# THE REQUEST:
Please turn each line of the rows below into a Markdown table with two columns, No. and Line, skipping blank lines and leaving out the pictures.

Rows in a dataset
-- -- --

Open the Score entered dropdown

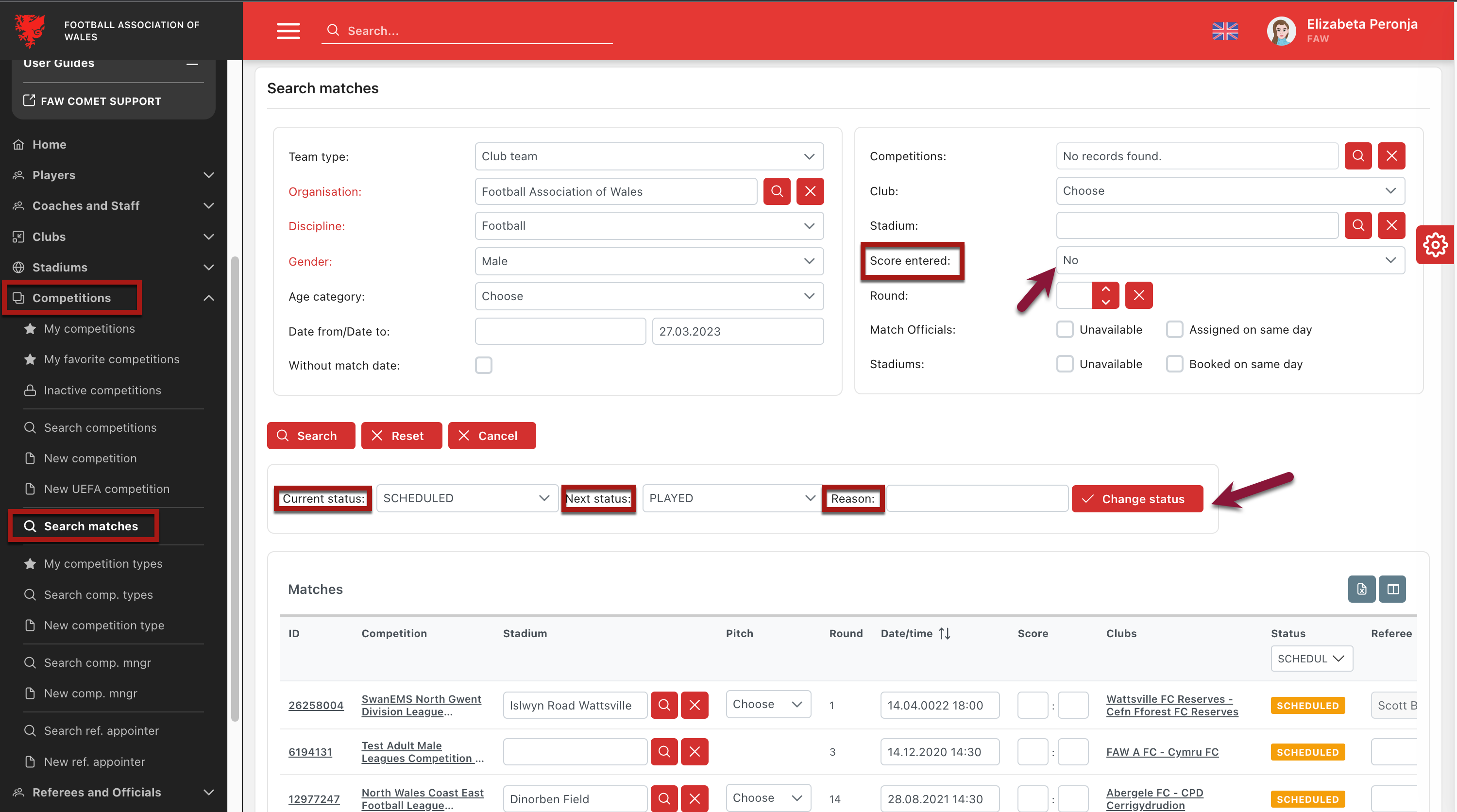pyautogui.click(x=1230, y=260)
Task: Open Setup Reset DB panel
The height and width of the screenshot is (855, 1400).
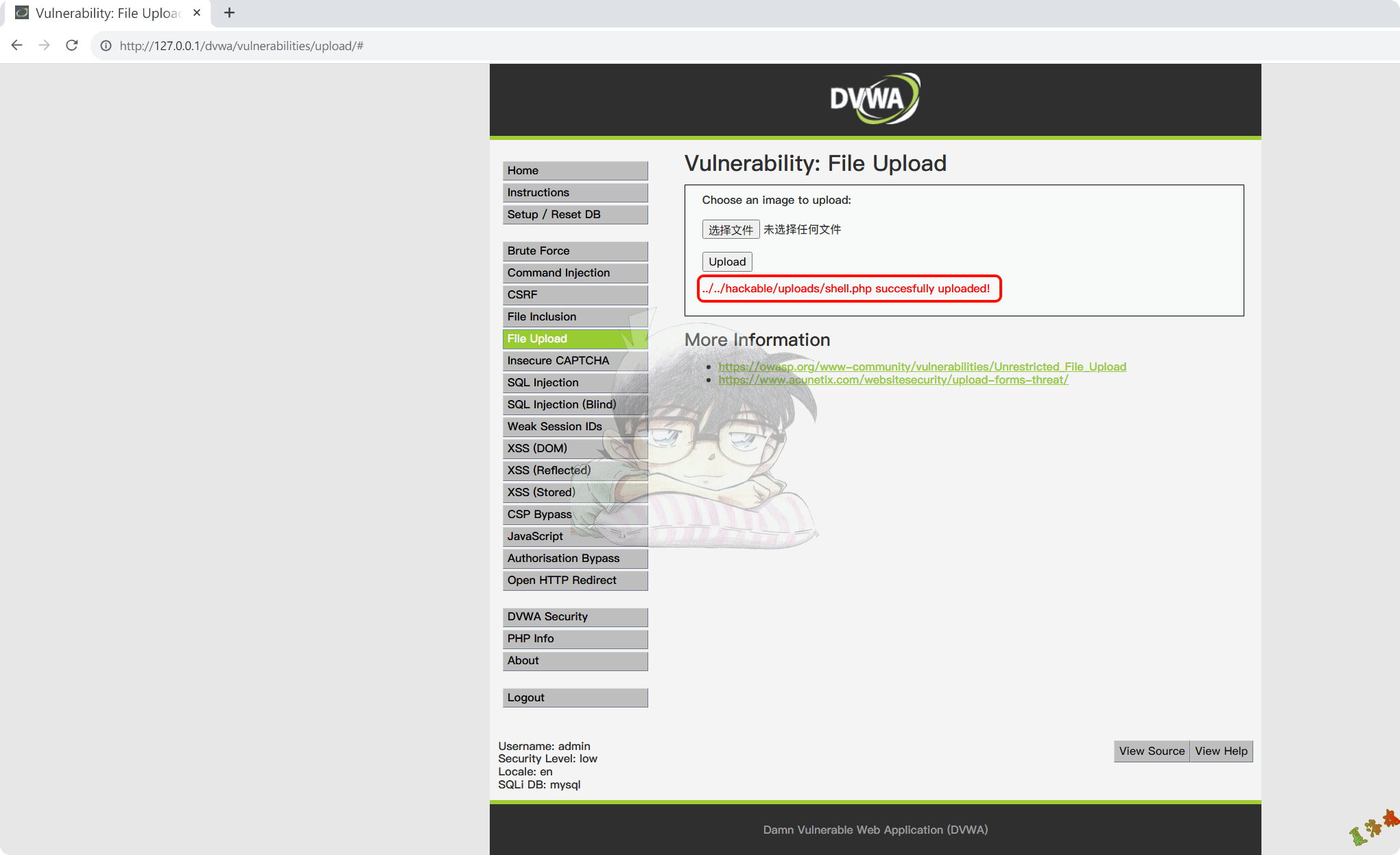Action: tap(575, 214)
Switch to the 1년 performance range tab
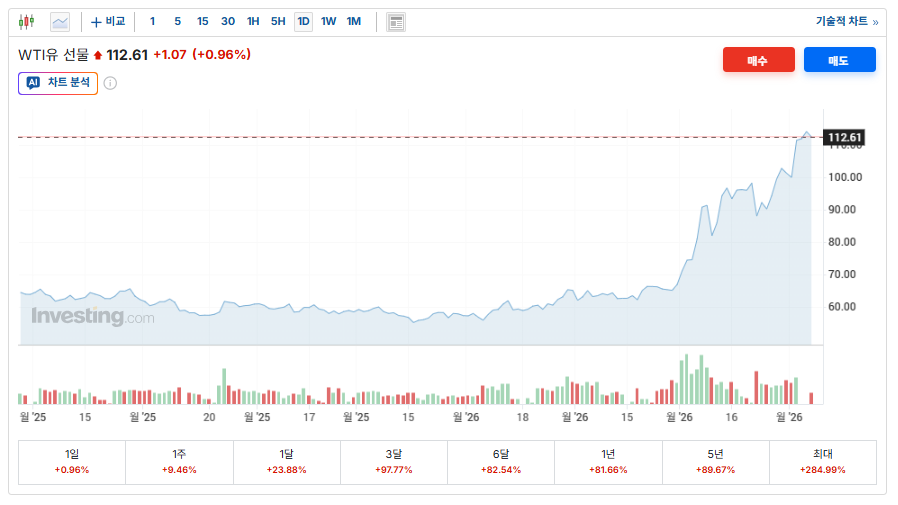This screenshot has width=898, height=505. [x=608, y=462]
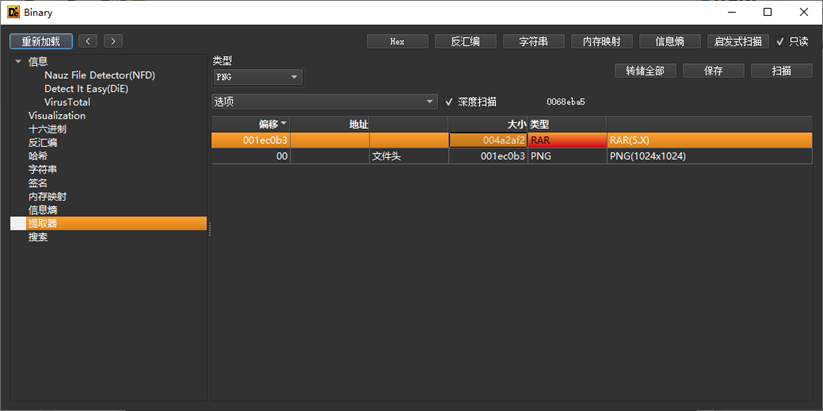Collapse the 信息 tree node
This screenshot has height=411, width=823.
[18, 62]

-- -- --

# EXERCISE RESPONSE:
| No. | Line |
|---|---|
| 1 | Open the Score entered dropdown |
| 2 | pyautogui.click(x=1230, y=260) |
| 3 | Task: Open Setup Reset DB panel |
| 4 | The height and width of the screenshot is (855, 1400). |
| 5 | Action: tap(575, 214) |
| 6 | Switch to the 1년 performance range tab |
| 7 | This screenshot has width=898, height=505. [x=608, y=462] |
| 8 | Collapse the 信息 tree node |
| 9 | This screenshot has height=411, width=823. |
| 10 | [18, 62] |